The cooling performance of a pipe based on the inlet air temperature is shown in Panel (b) of Figure 6 for the intermediate pipe with a diameter of 1.5 m and a length of 150 m. When the flow velocity is 0.1 m s⁻¹, the temperature drop is almost 14 °C and 11 °C for inlet temperatures of 45 °C and 40 °C, respectively, while for lower ambient temperatures (30 °C) the objective of 25 °C is reached. For velocities of 0.5 m s⁻¹ and 1 m s⁻¹, the thermal performance is very low, which shows the importance of selecting the appropriate air flow for the designed pipe. In addition, the temperature of the pipe wall is found to have the same temperature as the flowing air, as the air flows through the pipe; warmer at the beginning and colder at the outlet.

3.5. Soil Temperature

The effect of Earth CATs on the soil temperature is qualitatively analyzed. At higher velocities, a larger volume of the soil around the pipe is heated. This is because the air has more thermal energy due to its greater mass flow. In this case, the air is less time in contact with the ground through the pipes and this is why the temperature drop of the air is lower [44]. Figure 7 shows the volume of the soil that reaches a temperature of 21 °C or more around the pipe. The results show that, although the soil close to the pipe is heated and will get warmer for higher flow velocities, most part of the soil volume (i.e., the volume not shown in the figure) remains between 21 °C and the initial 20 °C. Thus, according to the obtained steady-state solution, the soil seems to be able to dissipate the heat overall and the temperature of the soil surrounding the Earth CATs barely increases after a certain distance from the pipes. However, how the temperature of the soil between the parallel pipes is affected must be further analyzed, with the objective of sustaining constant system performance.

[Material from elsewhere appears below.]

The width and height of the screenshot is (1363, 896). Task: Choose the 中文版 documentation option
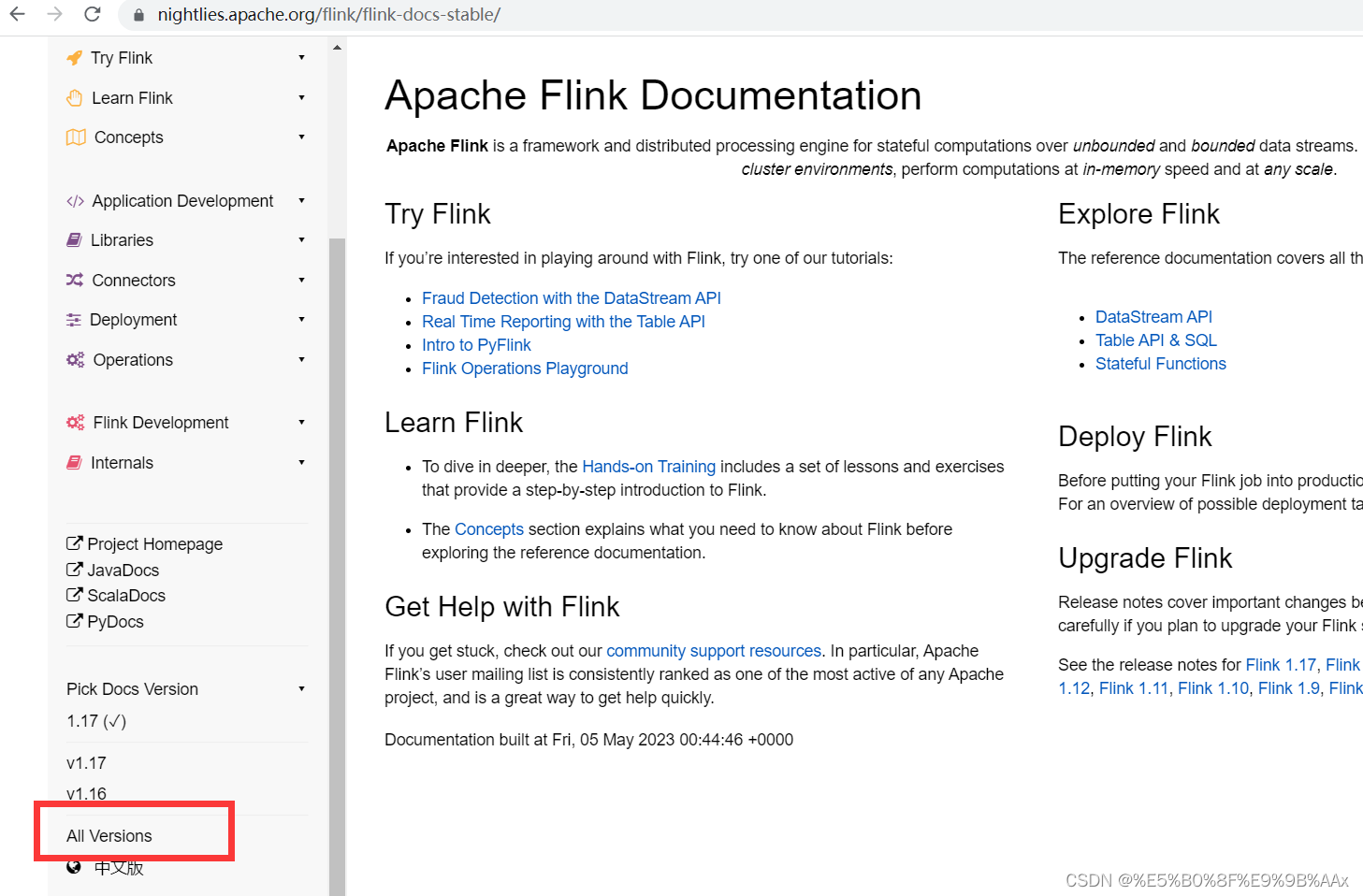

3.6. Viability of the Design

An initial Earth-CAT comprised of PVC pipes with a diameter of 0.5 m and a length of 300 m length with flow velocities of 1.5 m s⁻¹ is proposed here for the studied 20 MW concentrated solar power plant. This design is chosen because it requires a relatively smaller surface area around the plant, when compared to other alternatives, and because it achieves its operational objective: with the set parameters, the temperature of the air is decreased from 35 °C to 25.13 °C.

Pipes with a diameter of 0.5 m, length of 300 m and air flow velocity of 1.5 m s⁻¹, would lead to an Earth-CAT including 10,965 pipes. It is seen that the outlet temperature of the air increases when the pipes are arranged in parallel, so an optimal distance between the pipes must be selected. In order to reduce the required space, pipes are also chosen to be arranged in parallel in both the horizontal and vertical directions, increasing the depth of the system to 10–15 m. Five parallel pipes installed vertically with a 1 m distance would need a depth of 10.5 m. A sketch of this piping arrangement is shown in Figure 8 (only three sets of pipes are shown in the horizontal direction). In this case, the total horizontal surface is found to be 3.3 km × 300 m, that is a surface of 99 hectares (assuming a horizontal distance between the pipes of 1 m). Such a horizontal surface is almost half that needed by the 20 MW concentrated solar plant Gemasolar located in Seville (Spain) (the plant covers a horizontal area of about 195 hectares [49]).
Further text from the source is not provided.